Novo Nordisk has shared additional results from clinical trials of Wegovy (semaglutide), a drug for treating obesity and overweight.
Wegovy was approved in June 2021 by the U.S. Food and Drug Administration (FDA) for long-term use to correct body weight in adult patients with obesity or overweight (with at least one weight-related comorbid condition). Wegovy should be prescribed as an adjunct to a low-calorie diet and increased physical activity.
A decision by the European Medicines Agency (EMA) will follow soon.
Wegovy: Most Effective Drug for Weight Loss
Semaglutide can help you lose 15% of your excess weight in a year.
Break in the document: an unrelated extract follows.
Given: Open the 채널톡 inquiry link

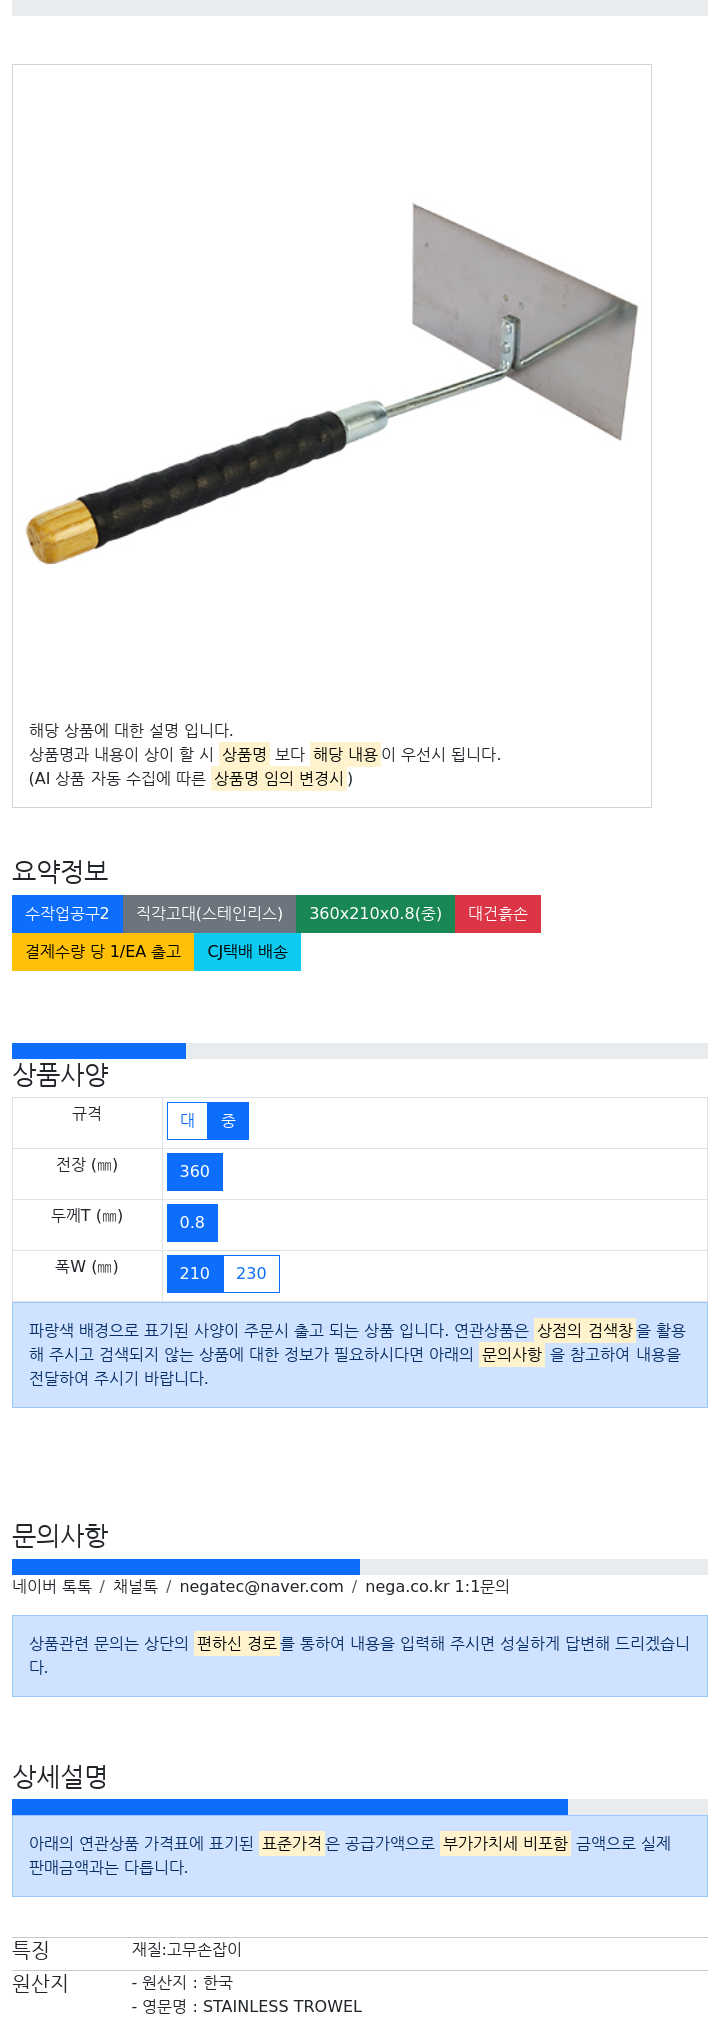Looking at the screenshot, I should pos(135,1587).
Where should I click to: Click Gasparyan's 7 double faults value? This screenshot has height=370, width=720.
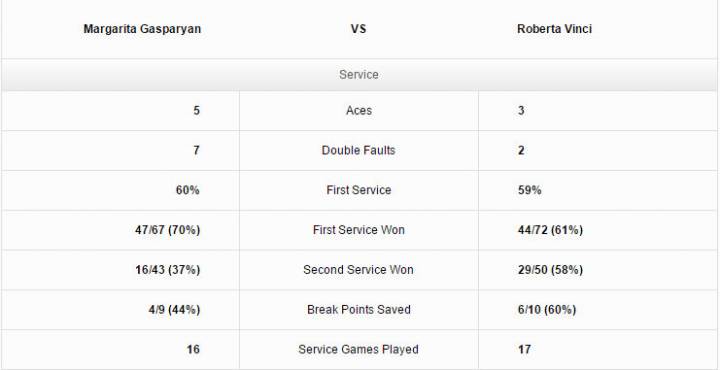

And even more.
Wegovy is now considered the most effective pharmacological approach to weight loss, the use of which, combined with changes in eating behavior and lifestyle, can relatively quickly and safely lose dozens of extra pounds. In general, its therapeutic effectiveness in the fight against obesity is twice that of other weight-loss drugs: at least 20% of weight is lost by every third patient taking Wegovy.
Wegovy is prescribed in the form of subcutaneous injections once a week.
The STEP 5 (NCT03693430) phase 3b clinical trial studied for two years the treatment of obesity or overweight with Wegovy among patients without type 2 diabetes mellitus.
The weekly addition of Wegovy to a low-calorie diet (minus 500 kcal per day) and increased physical activity (150 minutes per week) resulted in a mean weight loss of 15.2% — versus its reduction of 2.6% in the placebo group: the difference was −12.6% (95% CI: −15.3 to −9.8; p<0.0001).
- If subjects strictly adhered to Wegovy (did not skip doses, controlled eating behavior, exercised appropriately), the results were even better: weight loss was 16.7% — vs. 0.6%: a difference of −16.0% (95% CI: −18.6 to −13.5; p<0.0001).
Loss of at least 5% excess weight was recorded in 77% of patients receiving semaglutide — vs. 34% of subjects in the control group (p<0.0001). A loss of at least 10%, 15%, and 20% of kilograms was recorded among 62%, 52%, and 36% of people in the Wegovy group — vs. 13%, 7%, and 2% in the placebo group (p<0.0001).
And while 51% of patients were initially prediabetic before Wegovy treatment, only 20% were prediabetic at the end of therapy.
Administration of semaglutide provided statistically significant (p<0.05) improvement in the overall picture with cardiovascular and metabolic risk factors such as waist circumference, systolic and diastolic blood pressure, C-reactive protein, glycated hemoglobin (HbA1c), fasting plasma glucose, fasting serum insulin, and triglycerides.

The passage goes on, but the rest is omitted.